▶ **REQUIRED ACTION**
Print the complete listing so that it matches the original exactly.

▶ **EXTRACTED INFORMATION**

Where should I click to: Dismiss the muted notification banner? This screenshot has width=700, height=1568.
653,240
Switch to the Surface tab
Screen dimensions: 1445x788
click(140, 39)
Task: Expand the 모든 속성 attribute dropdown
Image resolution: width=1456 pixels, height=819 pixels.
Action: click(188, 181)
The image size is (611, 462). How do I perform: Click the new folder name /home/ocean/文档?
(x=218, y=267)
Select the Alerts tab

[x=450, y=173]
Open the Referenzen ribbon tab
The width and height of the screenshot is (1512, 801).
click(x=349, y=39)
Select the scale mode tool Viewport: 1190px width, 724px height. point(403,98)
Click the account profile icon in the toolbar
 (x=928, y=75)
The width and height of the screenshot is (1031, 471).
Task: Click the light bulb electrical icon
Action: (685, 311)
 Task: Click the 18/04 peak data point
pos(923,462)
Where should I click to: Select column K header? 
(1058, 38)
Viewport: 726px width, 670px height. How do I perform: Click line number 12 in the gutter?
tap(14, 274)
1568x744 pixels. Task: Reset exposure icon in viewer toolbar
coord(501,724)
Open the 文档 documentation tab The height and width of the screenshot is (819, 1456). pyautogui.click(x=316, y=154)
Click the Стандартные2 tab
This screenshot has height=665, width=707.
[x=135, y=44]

▶ **ANSWER SECTION**
Where should I click to: Dismiss the muted notification banner? This screenshot has width=700, height=1568.
653,240
Switch to the Surface tab
Screen dimensions: 1445x788
click(140, 39)
Task: Expand the 모든 속성 attribute dropdown
Image resolution: width=1456 pixels, height=819 pixels.
Action: click(188, 181)
The image size is (611, 462). How do I perform: Click the new folder name /home/ocean/文档?
(x=218, y=267)
Select the Alerts tab

[x=450, y=173]
Open the Referenzen ribbon tab
The width and height of the screenshot is (1512, 801).
click(x=349, y=39)
Select the scale mode tool Viewport: 1190px width, 724px height. point(403,98)
Click the account profile icon in the toolbar
 (x=928, y=75)
The width and height of the screenshot is (1031, 471).
Task: Click the light bulb electrical icon
Action: (685, 311)
 Task: Click the 18/04 peak data point
pos(923,462)
Where should I click to: Select column K header? 
(1058, 38)
Viewport: 726px width, 670px height. How do I perform: Click line number 12 in the gutter?
tap(14, 274)
1568x744 pixels. Task: Reset exposure icon in viewer toolbar
coord(501,724)
Open the 文档 documentation tab The height and width of the screenshot is (819, 1456). pyautogui.click(x=316, y=154)
Click the Стандартные2 tab
This screenshot has height=665, width=707.
[x=135, y=44]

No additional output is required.